What the task asks ▸
Below are records with pictures in them. Transcribe everything from the line containing "Given: Pick the cyan content Color swatch" down to the line containing "You are a computer-use agent.", exactly, and leave the pictures behind.

Study material ▸
|---|

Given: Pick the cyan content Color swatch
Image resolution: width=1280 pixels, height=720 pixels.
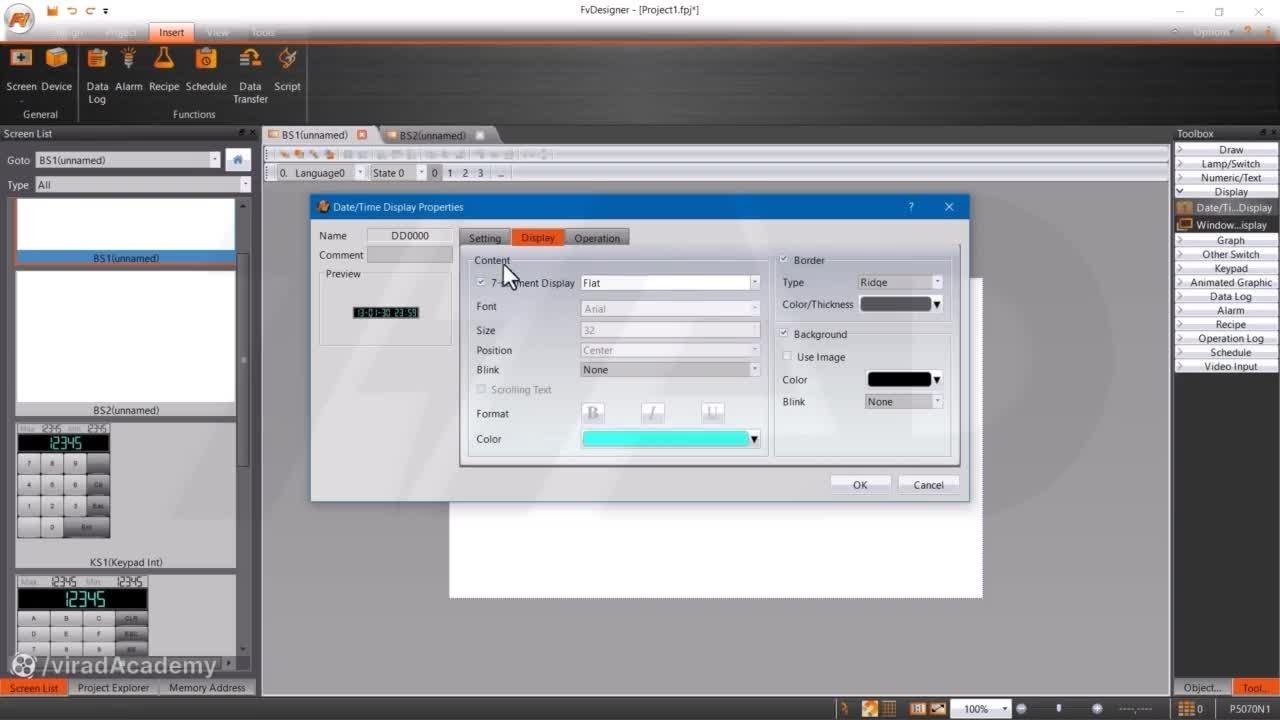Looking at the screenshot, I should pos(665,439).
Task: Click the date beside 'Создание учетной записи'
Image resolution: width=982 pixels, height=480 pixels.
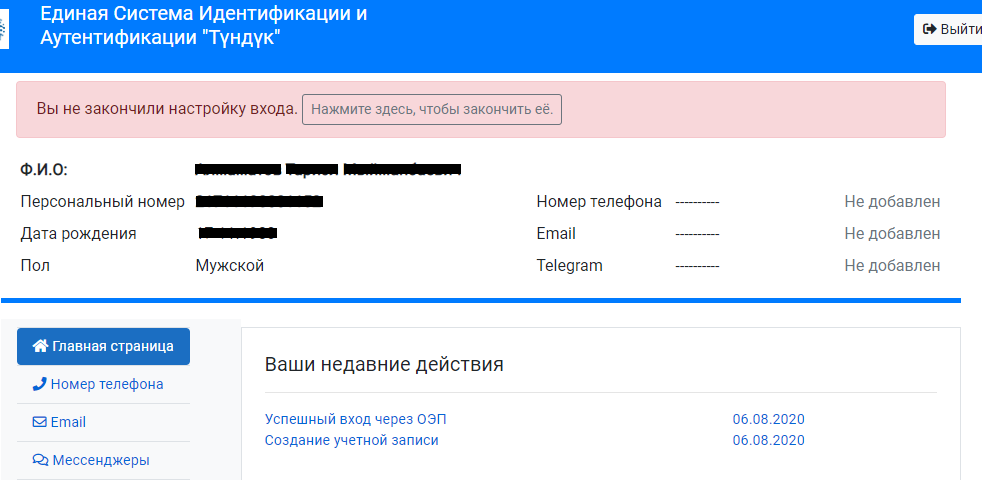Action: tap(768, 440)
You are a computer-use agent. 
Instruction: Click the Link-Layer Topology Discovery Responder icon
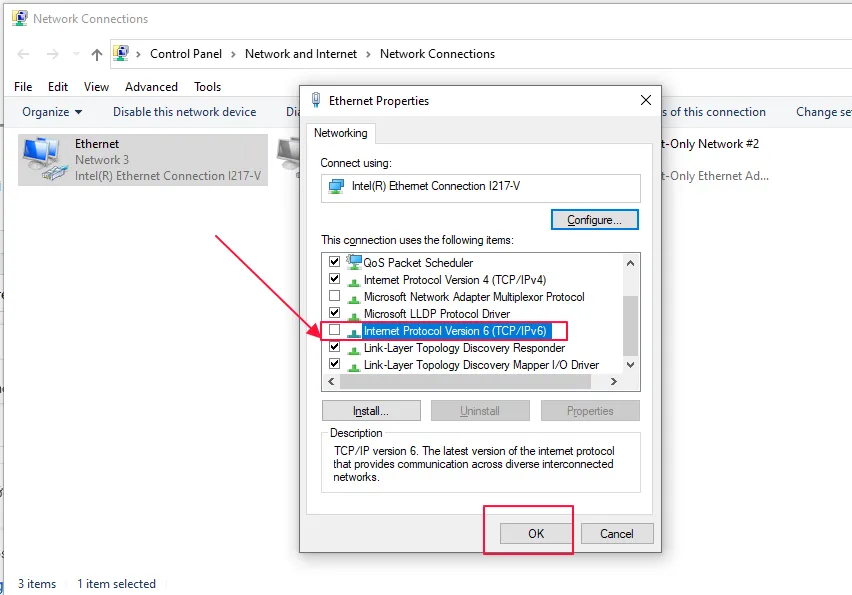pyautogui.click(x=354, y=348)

|---|

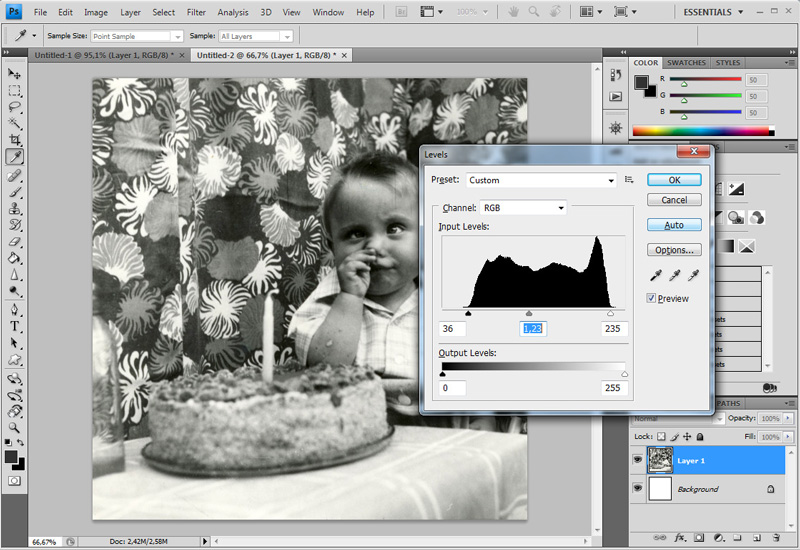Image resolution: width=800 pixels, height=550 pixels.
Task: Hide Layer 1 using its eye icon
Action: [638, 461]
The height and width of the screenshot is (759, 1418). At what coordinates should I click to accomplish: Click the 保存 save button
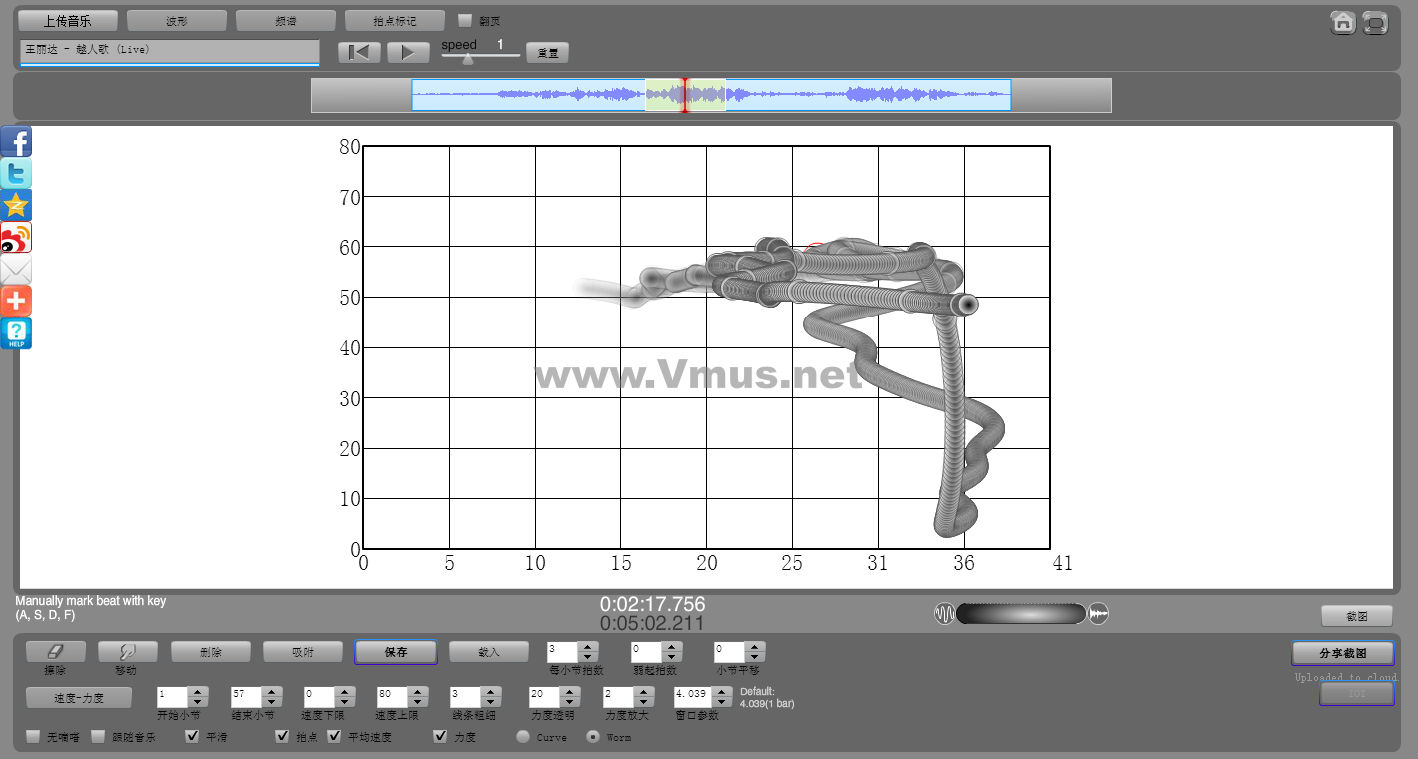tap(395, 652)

|---|

Exercise response ▸
Given: Pick the cyan content Color swatch
Image resolution: width=1280 pixels, height=720 pixels.
Looking at the screenshot, I should pos(665,439).
Task: Click the date beside 'Создание учетной записи'
Image resolution: width=982 pixels, height=480 pixels.
Action: tap(768, 440)
You are a computer-use agent. 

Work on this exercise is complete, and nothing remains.